After completing the conversions, I used Tableau to produce Figure 4. In Figure 4, a series of Figures (5 through 12) are noted along the horizontal axis. These figures show the temperature distributions and wind directions that currently exist as we go from the surface (sea level) up to an elevation of 10 hPa (85,000 feet high). I included a few reference points to help me comprehend the elevations for each figure.

Figure 4 – Elevations shown in Figures 5 through 12.


Figures 5 – 12 are visualizations that show the current weather conditions (Jan 30, 2015) that exist over the northern hemisphere, with North America centrally located. By viewing Figures 5-12, you can see the variability in temperature and wind patterns as you move upward from the earth surface.

The color scale is used to represent temperature, with red being the hottest and purple the coldest. When you are in the interactive setting and you hover on a color in the color scale, you see the actual temperature. It is very interesting to see how  quickly the temperature drops as you go higher. Finally, in Figure 12 at 85,000 feet (above the troposphere), you see that it is warmer than in Figure 11 at 57,950 feet.


Figure 5 - Surface (mean sea level) temperature and wind patterns.

Figure 5 – Temperature and wind patterns at mean sea level (1013.25 hPa).


Figure 6 -

Figure 6 – Temperature and wind patterns at Elevation at 365 feet (1000 hPa).


Figure 7 -

Figure 7 – Temperature and wind patterns at Elevation at 4800 feet (850 hPa).


Figure 8 -

Figure 8 – Temperature and wind patterns at Elevation at 9880 feet (700 hPa).


Figure 9 -

Figure 9 – Temperature and wind patterns at Elevation at 18821 feet (500 hPa).

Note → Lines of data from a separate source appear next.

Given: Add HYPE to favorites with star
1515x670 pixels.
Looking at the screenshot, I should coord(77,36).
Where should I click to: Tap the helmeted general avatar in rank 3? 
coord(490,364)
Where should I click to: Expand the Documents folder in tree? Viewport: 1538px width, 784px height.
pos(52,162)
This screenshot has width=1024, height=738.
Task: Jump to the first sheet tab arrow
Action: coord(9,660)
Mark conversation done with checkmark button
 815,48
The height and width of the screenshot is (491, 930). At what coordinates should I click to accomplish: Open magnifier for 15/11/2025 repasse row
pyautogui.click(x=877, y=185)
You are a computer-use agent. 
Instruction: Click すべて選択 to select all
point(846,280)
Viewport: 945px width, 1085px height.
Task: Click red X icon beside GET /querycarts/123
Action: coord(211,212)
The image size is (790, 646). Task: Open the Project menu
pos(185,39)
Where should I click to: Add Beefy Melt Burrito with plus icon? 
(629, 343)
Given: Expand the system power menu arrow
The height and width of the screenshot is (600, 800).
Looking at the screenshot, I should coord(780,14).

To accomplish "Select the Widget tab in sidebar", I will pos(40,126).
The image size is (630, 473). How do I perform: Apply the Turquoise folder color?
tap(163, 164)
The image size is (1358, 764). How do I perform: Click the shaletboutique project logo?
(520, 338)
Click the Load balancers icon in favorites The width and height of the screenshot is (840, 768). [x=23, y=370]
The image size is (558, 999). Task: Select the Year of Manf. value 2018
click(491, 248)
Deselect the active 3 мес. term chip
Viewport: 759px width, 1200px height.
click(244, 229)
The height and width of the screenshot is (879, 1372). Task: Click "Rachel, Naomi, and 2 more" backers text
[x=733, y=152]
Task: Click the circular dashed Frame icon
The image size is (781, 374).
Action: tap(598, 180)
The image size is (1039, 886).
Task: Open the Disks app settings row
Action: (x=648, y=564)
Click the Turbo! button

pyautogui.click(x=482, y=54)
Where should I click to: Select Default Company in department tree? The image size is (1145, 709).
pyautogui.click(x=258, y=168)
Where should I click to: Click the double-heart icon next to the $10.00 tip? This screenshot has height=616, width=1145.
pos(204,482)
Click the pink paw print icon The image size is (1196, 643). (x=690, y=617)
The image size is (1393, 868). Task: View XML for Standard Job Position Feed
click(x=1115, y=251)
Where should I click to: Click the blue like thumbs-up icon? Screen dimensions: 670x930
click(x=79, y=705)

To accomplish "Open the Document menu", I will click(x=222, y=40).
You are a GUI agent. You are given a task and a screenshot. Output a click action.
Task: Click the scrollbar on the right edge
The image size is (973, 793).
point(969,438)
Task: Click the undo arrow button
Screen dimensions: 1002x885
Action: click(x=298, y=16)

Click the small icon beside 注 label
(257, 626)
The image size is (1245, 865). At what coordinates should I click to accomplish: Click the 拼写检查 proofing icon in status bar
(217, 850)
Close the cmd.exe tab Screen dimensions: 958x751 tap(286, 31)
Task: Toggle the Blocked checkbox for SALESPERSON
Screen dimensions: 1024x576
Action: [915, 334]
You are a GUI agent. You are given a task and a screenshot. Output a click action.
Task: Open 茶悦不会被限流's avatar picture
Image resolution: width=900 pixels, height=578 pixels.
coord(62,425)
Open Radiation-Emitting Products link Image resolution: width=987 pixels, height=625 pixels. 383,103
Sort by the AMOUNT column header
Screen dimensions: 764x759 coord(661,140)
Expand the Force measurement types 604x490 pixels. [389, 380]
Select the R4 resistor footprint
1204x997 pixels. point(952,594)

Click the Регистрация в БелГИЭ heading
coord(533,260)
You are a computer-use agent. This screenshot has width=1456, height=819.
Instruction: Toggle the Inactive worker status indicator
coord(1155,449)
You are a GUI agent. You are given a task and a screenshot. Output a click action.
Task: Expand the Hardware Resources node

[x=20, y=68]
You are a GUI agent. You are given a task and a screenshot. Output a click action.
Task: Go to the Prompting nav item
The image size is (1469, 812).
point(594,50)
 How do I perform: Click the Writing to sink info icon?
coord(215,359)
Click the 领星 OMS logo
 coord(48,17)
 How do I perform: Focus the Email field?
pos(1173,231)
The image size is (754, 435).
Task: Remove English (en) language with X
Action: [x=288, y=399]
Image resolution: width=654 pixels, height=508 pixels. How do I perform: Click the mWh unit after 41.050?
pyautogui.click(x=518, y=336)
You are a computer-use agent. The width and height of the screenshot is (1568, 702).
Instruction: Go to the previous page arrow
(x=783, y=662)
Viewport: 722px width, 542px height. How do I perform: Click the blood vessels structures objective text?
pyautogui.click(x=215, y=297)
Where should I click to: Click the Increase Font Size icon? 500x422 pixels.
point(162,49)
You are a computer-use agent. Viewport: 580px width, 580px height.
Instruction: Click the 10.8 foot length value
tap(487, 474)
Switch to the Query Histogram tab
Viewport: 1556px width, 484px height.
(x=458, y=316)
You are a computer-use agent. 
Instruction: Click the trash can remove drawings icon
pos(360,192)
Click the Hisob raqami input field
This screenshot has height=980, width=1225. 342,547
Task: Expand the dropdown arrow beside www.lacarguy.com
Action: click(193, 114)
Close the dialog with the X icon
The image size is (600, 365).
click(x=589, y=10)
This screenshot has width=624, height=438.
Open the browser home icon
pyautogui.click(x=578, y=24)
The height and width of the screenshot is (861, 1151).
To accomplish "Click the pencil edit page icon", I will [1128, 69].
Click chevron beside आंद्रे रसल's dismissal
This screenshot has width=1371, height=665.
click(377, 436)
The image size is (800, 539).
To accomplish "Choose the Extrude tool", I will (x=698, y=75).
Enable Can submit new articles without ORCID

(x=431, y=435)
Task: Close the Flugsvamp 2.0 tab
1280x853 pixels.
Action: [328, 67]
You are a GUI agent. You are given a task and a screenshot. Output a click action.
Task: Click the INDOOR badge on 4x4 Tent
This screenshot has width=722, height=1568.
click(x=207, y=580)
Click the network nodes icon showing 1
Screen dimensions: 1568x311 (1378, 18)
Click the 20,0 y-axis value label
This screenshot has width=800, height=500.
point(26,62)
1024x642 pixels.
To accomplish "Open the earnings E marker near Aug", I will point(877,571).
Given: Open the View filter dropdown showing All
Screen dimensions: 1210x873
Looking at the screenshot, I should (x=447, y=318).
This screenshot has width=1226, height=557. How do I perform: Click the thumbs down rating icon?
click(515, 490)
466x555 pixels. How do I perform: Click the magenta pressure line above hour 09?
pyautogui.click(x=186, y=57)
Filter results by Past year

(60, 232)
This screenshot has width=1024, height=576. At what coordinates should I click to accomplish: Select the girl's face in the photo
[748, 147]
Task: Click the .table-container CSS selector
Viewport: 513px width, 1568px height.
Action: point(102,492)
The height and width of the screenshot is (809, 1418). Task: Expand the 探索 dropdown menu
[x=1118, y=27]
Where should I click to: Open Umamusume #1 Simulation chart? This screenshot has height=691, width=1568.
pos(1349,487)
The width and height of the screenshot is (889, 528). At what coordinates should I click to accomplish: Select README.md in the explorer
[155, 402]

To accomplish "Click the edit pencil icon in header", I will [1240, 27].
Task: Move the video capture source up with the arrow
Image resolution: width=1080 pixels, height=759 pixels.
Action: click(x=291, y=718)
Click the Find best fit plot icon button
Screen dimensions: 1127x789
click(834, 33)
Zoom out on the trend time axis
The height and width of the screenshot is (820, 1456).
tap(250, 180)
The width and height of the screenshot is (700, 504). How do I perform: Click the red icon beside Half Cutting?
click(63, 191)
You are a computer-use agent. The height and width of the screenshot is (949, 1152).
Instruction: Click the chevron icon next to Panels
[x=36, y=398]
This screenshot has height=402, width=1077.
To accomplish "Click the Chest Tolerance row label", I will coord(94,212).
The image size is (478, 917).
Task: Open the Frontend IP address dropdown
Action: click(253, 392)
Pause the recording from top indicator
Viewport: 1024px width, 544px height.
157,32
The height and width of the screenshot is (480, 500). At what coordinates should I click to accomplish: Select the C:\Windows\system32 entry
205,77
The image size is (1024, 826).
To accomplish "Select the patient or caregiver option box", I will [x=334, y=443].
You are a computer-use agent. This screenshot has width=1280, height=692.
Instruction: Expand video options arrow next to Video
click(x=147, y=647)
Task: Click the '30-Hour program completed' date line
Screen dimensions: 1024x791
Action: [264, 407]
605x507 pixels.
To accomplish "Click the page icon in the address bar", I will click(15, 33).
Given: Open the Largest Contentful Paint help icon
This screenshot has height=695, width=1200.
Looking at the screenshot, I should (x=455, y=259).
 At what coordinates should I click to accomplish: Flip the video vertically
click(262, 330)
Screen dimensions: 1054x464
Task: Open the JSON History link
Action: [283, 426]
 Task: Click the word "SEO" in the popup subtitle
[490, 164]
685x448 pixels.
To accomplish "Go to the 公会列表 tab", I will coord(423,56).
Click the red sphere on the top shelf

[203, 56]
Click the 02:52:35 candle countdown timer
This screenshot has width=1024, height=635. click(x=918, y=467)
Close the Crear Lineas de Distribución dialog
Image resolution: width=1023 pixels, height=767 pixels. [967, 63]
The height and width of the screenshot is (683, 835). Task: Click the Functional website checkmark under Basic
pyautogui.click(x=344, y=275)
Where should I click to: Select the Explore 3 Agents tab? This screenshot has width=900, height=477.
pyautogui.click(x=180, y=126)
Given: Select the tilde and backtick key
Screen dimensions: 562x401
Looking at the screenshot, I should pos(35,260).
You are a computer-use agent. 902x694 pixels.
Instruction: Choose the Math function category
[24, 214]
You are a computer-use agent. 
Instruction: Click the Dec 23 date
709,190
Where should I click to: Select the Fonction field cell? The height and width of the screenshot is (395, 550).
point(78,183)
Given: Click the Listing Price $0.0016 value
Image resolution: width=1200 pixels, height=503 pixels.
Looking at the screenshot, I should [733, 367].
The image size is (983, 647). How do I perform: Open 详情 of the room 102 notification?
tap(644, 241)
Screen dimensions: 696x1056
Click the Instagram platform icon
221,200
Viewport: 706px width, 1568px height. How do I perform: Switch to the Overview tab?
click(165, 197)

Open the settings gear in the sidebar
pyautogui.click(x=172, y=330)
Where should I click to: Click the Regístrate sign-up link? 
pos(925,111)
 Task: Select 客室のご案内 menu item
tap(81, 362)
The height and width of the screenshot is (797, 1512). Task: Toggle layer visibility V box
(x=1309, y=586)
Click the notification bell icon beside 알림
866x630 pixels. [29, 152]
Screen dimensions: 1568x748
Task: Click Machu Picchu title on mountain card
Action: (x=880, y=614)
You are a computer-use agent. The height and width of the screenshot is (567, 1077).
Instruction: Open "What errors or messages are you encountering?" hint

Figure 10 – Temperature and wind patterns at Elevation at 34000 feet (250 hPa).


Figure 11 -

Figure 11 – Temperature and wind patterns at Elevation at 57950 feet (70 hPa).


Figure 12 -

Figure 12 – Temperature and wind patterns at Elevation at 85000 feet (10 hPa).


These figures clearly show how much variability exists in temperatures and wind patterns at various elevations. This high-degree of variability is one reason that long-term climate modeling and short-term weather forecasting is so difficult. It is why forecasting a blizzard for a city can be a hit-or-miss proposition.

Final Thoughts

If you want to get serious about this type of work, go to this website. This has more information on atmospheric temperatures with respect to elevation than anything else I’ve seen.  The website is maintained as part of the National Weather Service’s Climate Prediction Center.